The foregoing describes specific embodiments of the present application. It is to be understood that the application is not limited to the particular embodiments described above, and that various changes or modifications may be made by those skilled in the art within the scope of the appended claims without affecting the spirit of the application. The embodiments of the application and the features of the embodiments may be combined with each other arbitrarily without conflict.

Claims

1. A driving device with output force control and state monitoring functions is characterized by comprising a driving component and a monitoring component,

The monitoring assembly comprises a ninth gear pair, a first NGW planetary gear train, a potentiometer and a rotary switch, wherein the input end of the ninth gear pair is connected with the output end of the ball screw pair, the output end of the ninth gear pair is connected with a second sun gear of the first NGW planetary gear train, the output end of the first NGW planetary gear train is connected with the potentiometer and the rotary switch in parallel, and the rotary switch is electrically connected with the ball screw pair;

The rotary switch is used for triggering signals when the ball screw pair moves to each position, so that the ball screw pair stops moving;

the potentiometer is used for detecting the output force of the driving device so as to control the output force;

Under overload protection, the ball screw pair at the tail end of the driving device is larger in load, the moment converted to the friction clutch is larger than the slipping moment of the friction clutch, the friction clutch does not play a role of a coupler any more, the output end of the friction clutch is motionless, and the input end of the friction clutch continues to move under the action of the torque transmitted by the output end of the NGW star differential gear train, so that the driving of the transmission chain and structural members through slipping protection is realized.

2. The driving device with output force control and state monitoring according to claim 1, wherein the NGW star differential gear train comprises a planet carrier, a planet wheel, the annular gear and the first sun gear, the planet wheel is fixedly connected with the planet carrier, the planet wheel is located between the first sun gear and the annular gear, the planet wheel is meshed with the annular gear, and the planet carrier outputs rotation of the annular gear and the first sun gear in a combined mode.

3. The drive with output force control and status monitoring of claim 2, wherein the ring gear is a floating ring gear.

4. The drive with output force control and condition monitoring of claim 1, wherein the first input member comprises a first motor, a first gear pair, a second gear pair, a first unidirectional transmission, a third gear pair, which are sequentially connected in series, the output of the third gear pair being the output of the first input member.

5. The drive with output force control and condition monitoring of claim 4, wherein the first unidirectional transmission is one of a ratchet-pawl transmission, a friction transmission, a steel ball transmission.

6. The drive with output force control and condition monitoring of claim 4, wherein the first motor is a brushless dc motor.

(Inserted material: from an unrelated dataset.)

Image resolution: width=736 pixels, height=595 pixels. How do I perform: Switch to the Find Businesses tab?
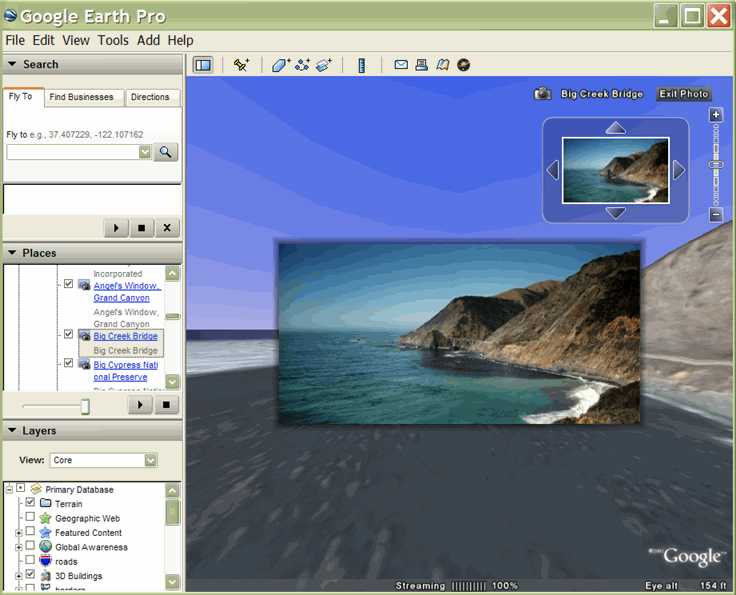[x=83, y=97]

7. The drive with output force control and condition monitoring of claim 1, wherein the second input member comprises a second motor, a fourth gear pair, a fifth gear pair, a second unidirectional transmission, and an output of the second unidirectional transmission is an output of the second input member, which are sequentially connected in series.

8. The drive with output force control and condition monitoring of claim 7, wherein the second unidirectional transmission is one of a ratchet-pawl transmission, a friction transmission, a steel ball transmission.

9. The drive with output force control and condition monitoring of claim 1, wherein the friction clutch is a passive friction plate clutch.

10. The drive device with output force control and condition monitoring according to claim 1, wherein the gear pair group includes a sixth gear pair, a seventh gear pair, and an eighth gear pair connected in series in order.